Anyone who can read God's Word can help change lives through discipleship.
Anyone who can read God's Word can help change lives through discipleship.

The Bible teaches the importance of both evangelism for converts and discipleship to mature believers in the faith. But many Christian churches focus heavily on one or the other, even debating, in some cases, which is more important or necessary. Because both are big jobs, it is difficult to do both well at the same time, but not impossible, advises David Coker, founder of Gateway Believers Fellowship in Carnesville, Georgia, and Breakthrough Apostolic Ministries. When a church understands the relationship between the two, it becomes easier to fuse evangelism and discipleship and grow people from new converts to mature people of faith.

The Difference Between Evangelism and Discipleship

Evangelism is aimed at non-believers who recognize they have a need in their lives and want to learn more about trusting God, explains Dallas Willard, philosophy professor at the University of Southern California, lecturer and author of several books on Christianity. Christians reach out to these people through evangelism to share the message of the gospel with the intent of persuading them to make decisions to follow Christ. In other words, evangelism is the activity through which many people are brought to initial repentance and acknowledgement of their need for God. Discipleship, on the other hand, is a long-term project that involves teaching and mentoring believers along a path of growing faith to help them adopt the likeness of Christ more and more in their daily lives. It goes beyond the simple prayer of conversion and confession of Christ, involving a total lifetime commitment. Professor Willard defines a disciple as, "a person who has decided that the most important thing in their life is to learn how to do what Jesus said to do."

The Relationship Between Evangelism and Discipleship

Although evangelism and discipleship describe different aspects of the Christian life, they are interrelated. Evangelism without discipleship leaves new converts hanging in the wind, unsure of how to actually live a Christian life, and gives the impression that "conversion" is the end of the story as far as getting their "tickets to heaven." Winfield Banks, Ph.D., lead pastor of Church of the Outer Banks in Nags Head, North Carolina, clarifies that making disciples means to "make out of others what Jesus made out of them." So reaching them through evangelism is not enough if a church cannot keep them through discipleship that guides them into the new thought patterns, habits and lifestyles required of a mature Christian believer. As a new convert is taught and learns to imitate the ways of Christ, he will be more motivated and equipped to reach out to others. Discipleship feeds the work of evangelism by producing more workers.

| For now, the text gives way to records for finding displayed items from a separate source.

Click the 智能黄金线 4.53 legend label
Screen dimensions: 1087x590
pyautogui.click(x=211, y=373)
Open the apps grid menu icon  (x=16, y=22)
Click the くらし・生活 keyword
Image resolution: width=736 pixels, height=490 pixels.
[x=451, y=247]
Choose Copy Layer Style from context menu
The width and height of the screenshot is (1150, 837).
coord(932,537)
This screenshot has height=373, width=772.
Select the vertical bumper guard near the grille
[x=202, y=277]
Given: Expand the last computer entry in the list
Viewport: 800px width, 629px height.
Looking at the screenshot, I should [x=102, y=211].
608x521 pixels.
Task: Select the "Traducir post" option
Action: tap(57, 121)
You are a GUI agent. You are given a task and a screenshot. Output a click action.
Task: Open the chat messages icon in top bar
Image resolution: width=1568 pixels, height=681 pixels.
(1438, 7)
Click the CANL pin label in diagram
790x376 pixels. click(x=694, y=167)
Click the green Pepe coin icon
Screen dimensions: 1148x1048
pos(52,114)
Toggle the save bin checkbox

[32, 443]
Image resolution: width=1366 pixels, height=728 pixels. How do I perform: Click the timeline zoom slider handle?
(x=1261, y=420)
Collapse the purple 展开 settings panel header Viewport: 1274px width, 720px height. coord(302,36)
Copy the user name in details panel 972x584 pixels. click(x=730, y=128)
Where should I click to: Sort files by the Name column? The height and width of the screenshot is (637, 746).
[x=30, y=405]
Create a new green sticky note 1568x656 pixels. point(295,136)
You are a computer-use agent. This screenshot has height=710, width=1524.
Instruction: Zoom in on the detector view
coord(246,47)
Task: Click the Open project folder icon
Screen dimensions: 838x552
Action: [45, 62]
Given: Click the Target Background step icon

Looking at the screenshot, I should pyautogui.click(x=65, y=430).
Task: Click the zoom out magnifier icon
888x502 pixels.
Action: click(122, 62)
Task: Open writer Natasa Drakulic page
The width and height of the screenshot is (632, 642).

Fusing Evangelism and Discipleship

The relationship between evangelism and discipleship debunks the misconception that it's an either-or proposition, that they are mutually exclusive, incompatible activities. Greg Atkinson, pastor of Forest Park Carthage in southwest Missouri, points out that this is an artificial distinction that Jesus never made. The Great Commission (Matthew 28:16-20) calls Christians to more than simply bringing in new converts and baptizing them and creates a necessary fusion of evangelism and discipleship for greatest effect at maturing believers. The term "make disciples" implies that Christians are supposed to spend time training new believers and grounding them in the faith. The Navigators, an interdenominational Christian ministry, states: "A disciple is not truly a disciple unless he is engaged in reaching lost people and consequently, someone is not truly evangelized until they have begun the growth process called discipleship."

Growing in Faith

It is a truism among teachers that the best way to learn something is to teach it to someone else. Since evangelism merely requires a believer to tell what she has learned about life in Christ, verbalizing that to another person expedites the learning curve of discipleship, promoting healthy faith growth. It gives the believer a chance to encounter unrehearsed questions for which she has to do further study into the scriptures in order to find the biblical answer. This process benefits the faith of both the novice evangelist and the person to whom she is witnessing. As mature believers practice the habit of sharing their faith whenever the opportunity arises, it sets an example for new believers to follow and allows the spirit of evangelism discipleship to be "caught not taught."